→ **MATERIAL SUPPLIED**
# # # #

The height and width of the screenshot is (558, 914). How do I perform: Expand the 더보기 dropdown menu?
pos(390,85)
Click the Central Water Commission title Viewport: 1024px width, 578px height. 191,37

# # # #

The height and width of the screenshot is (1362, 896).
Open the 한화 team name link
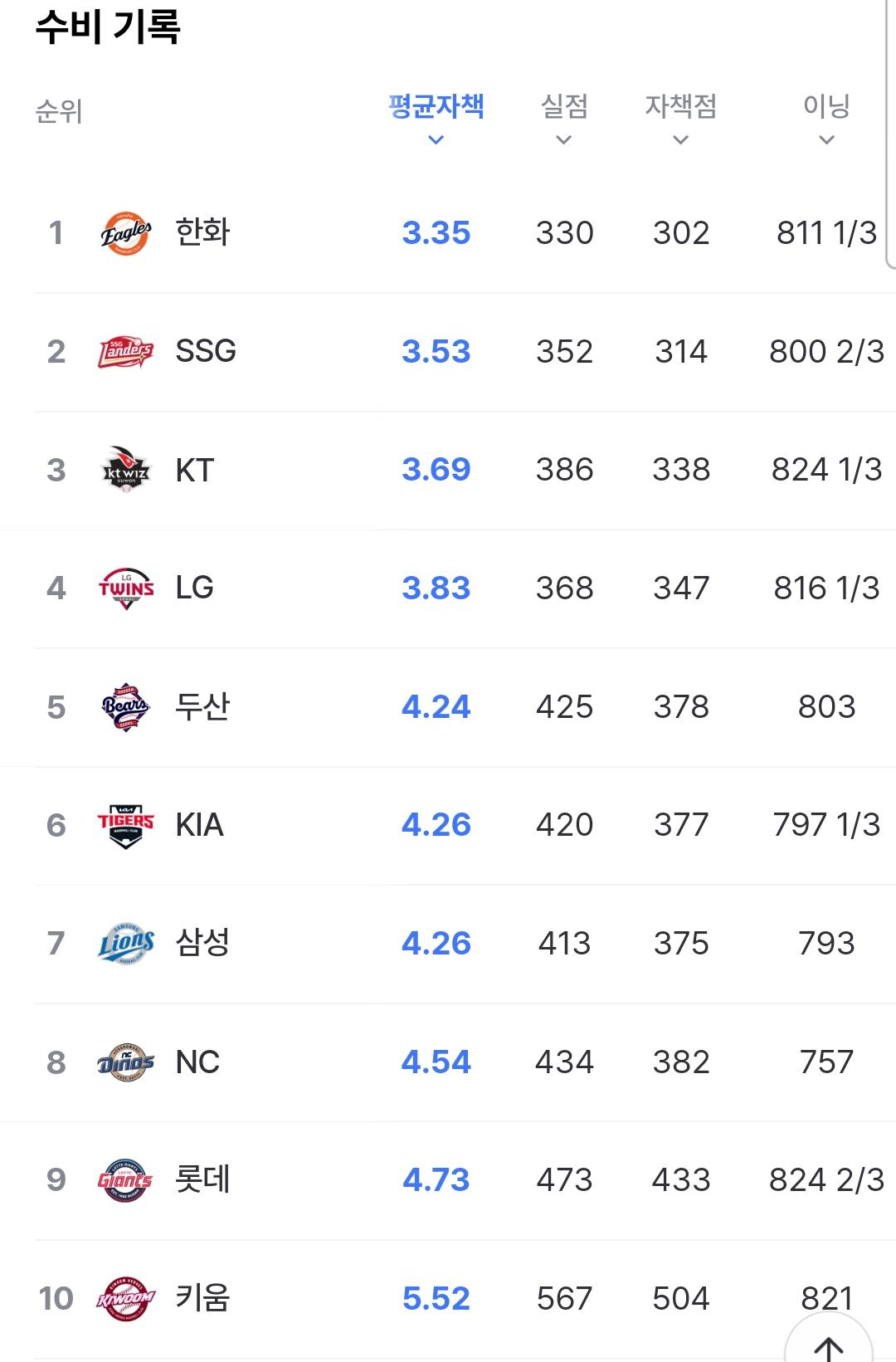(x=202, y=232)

# # # #

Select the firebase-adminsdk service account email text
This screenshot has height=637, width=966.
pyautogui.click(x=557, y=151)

# # # #

→ **DIRECTIONS**
Look above for the line with "The height and width of the screenshot is (558, 914)." and the line with "Click the Central", and reproduce exactly those two lines plus every line between, nothing more.

→ **WRITTEN REPLY**
The height and width of the screenshot is (558, 914). How do I perform: Expand the 더보기 dropdown menu?
pos(390,85)
Click the Central Water Commission title Viewport: 1024px width, 578px height. 191,37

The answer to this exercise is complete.